# Heating a 150g tank



## caseyof99 (Aug 5, 2009)

Anyone out there have a 150g and if so what do you use to heat it? I got a setup second hand that came with all sorts of odds and ends. The only heater included was a 300w submersible heater. I've read in some places that this is adequate and others that its not. Anyone with personal experience with a 150g that could tell me what they use. Any advise would be great. Thanks in advance.


----------



## DanDee (Mar 7, 2008)

casey...I have a 180g with NO heaters at all!  
That being said, My filtration system is a 40g sump with 2 QuiteOne 4000 return pumps, plus two UGJ closed loop systems with the same pumps, plus 2 Marineland 360 canisters. My problem is keeping the temp down! :-? The heat given off by the pumps keeps mine plenty warm. The tank temp stays 80* in the summer. In the winter I pre-heat the water change water in a 55g drum that helps keep it down a bit. I run it about 78* in the winter months.

After all that...Your heater needs will depend on the rest of your total system design.
I would use what you have and watch! :thumb: 
Good Luck,
Dan


----------



## eddy (Jan 16, 2009)

I run one 300 watt heater in my 120 and i'm running two 300 watts in my 180.

Personally I think I could get by with less but that is what I had laying around.

I would probably go with two 200 watt heaters in a 150 but since you already have a 300 watt I would just pick up another one just like it.


----------



## caseyof99 (Aug 5, 2009)

thanks guys. Ill be running a fluval 404 and a HOT, dont know if the canister will generate heat. Im stepping up from a 55g and i can always steal the 200w rena from it. Giving the 55g setup to my brother but he can buy a new heater.


----------



## Toby_H (Apr 15, 2005)

I use 2W per gallon to heat tanks...

Using to large of a heater can wear out the thermostat/switch on the heater causing the heater to fail to turn itself off thus overheating the tank...


----------



## ben1988 (May 2, 2009)

many will also use two lower watt heaers and set one at the temo you want the tank to stay at and then one that is slightly lower by two or three degrees to act as a backup if the first fails and does not heat the second will keep the water near where it needs to be.


----------



## Briguy (Aug 10, 2009)

I have a 150 gallon tank. I initially cycled it with a single 300w heater. It seemed to do the job. I was going to add a second heater at 150w or 200w but instead I bought another 300w for a good price. I have 2 Aquaclear HOB filters so I placed the heaters on opposite sides of each filter with an air stone next to each heater to increase water movement in those locations. I try to maintain a constant temperature of 25.5Â°C. So far so good.


----------



## Toby_H (Apr 15, 2005)

No offense Briguy... and I'm only mentioning it as a warning...
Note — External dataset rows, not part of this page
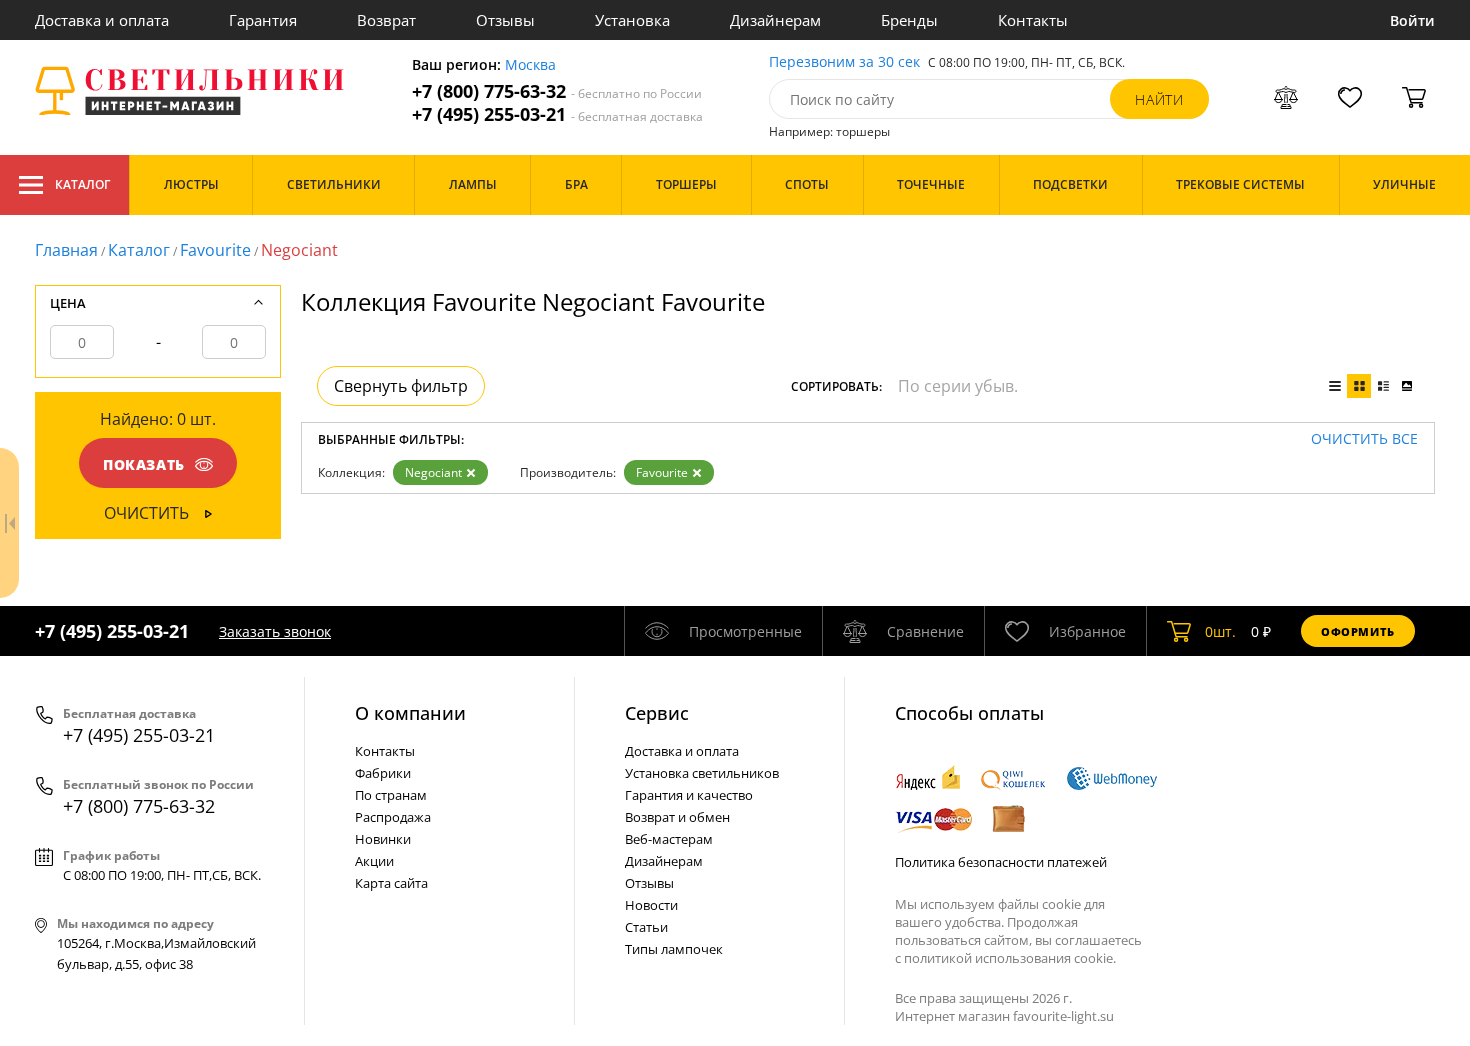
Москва (530, 65)
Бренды (909, 20)
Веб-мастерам (669, 839)
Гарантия (263, 20)
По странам (391, 795)
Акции (374, 861)
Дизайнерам (775, 20)
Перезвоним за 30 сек (844, 62)
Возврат (386, 20)
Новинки (383, 839)
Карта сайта (391, 883)
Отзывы (505, 20)
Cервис (657, 713)
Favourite (215, 250)
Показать (144, 464)
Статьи (646, 927)
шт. (1220, 631)
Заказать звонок (275, 631)
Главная (66, 250)
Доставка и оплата (102, 20)
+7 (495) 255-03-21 (557, 114)
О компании (410, 713)
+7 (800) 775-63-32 (557, 91)
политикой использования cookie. (1010, 958)
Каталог (82, 184)
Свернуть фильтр (401, 386)
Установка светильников (702, 773)
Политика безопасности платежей (1001, 862)
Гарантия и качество (689, 795)
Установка (632, 20)
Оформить (1358, 631)
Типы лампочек (674, 949)
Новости (651, 905)
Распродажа (393, 817)
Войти (1412, 20)
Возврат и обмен (677, 817)
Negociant (433, 472)
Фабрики (383, 773)
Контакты (1033, 20)
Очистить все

That is exactly the situation that allows the thermostate to fail and the tank to overheat...

Once a heater turns on... it goes to a given temperature... the surrounding water is heated up... when the water temp reaches the proper temp oer the thermostat the heater turns off...

The larger the heater is the faster the surrounding water will heat up... therefore the shorter the period of time the heater will be on... Also higher wattage heater reach a higher temperature... therefore larger heaters are more likely to heat up the immediate surrounding water to the set temperature before circulation allows all of the water to be heated...

This makes the heater click on... after only a minute or two click off... but then a minute or to later click on... etc... etc...

The switch in the heater has a limited amount of "clicks" before it wears out. Making it click on/off frequently shortens the heaters life span...

It is very common for people to use much more heater than necessary in a tank... and it is very common the on/off mechanism in heaters to fail... and I am convinced that A = B...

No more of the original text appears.